MATERIAL FOR THIS EXERCISE:
_ _ _ _ _ _ _

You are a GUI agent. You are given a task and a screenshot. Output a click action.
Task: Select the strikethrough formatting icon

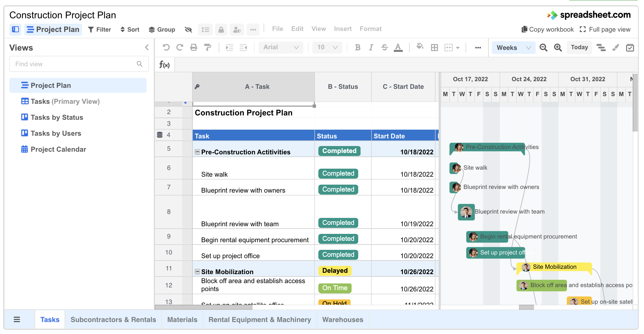384,47
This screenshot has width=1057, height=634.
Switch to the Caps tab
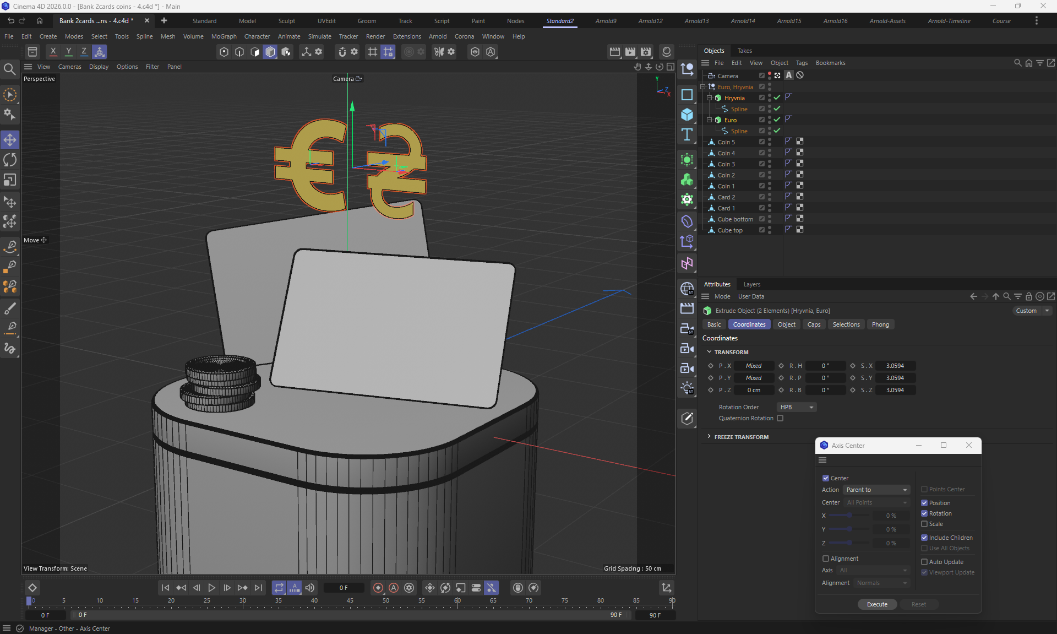tap(814, 324)
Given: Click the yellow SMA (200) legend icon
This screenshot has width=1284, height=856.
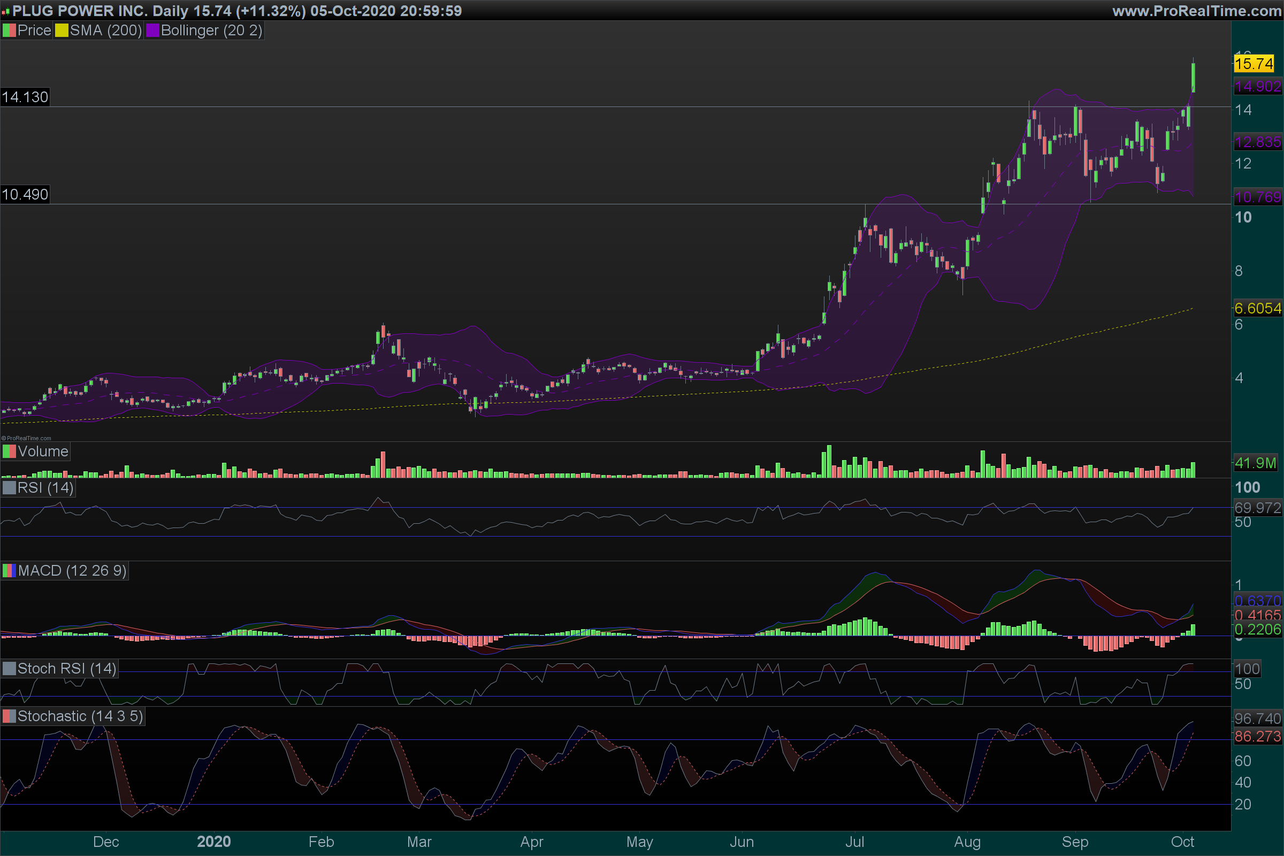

_ _ _ _ _ _ _

ACTIVITY:
The expected output is exactly the lines from the one containing "This screenshot has width=1057, height=634." through the last line of the listing, both included, with every picture left out.

REPLY TO THE EXERCISE:
This screenshot has width=1057, height=634.
Switch to the Caps tab
tap(814, 324)
Given: Click the yellow SMA (200) legend icon
This screenshot has width=1284, height=856.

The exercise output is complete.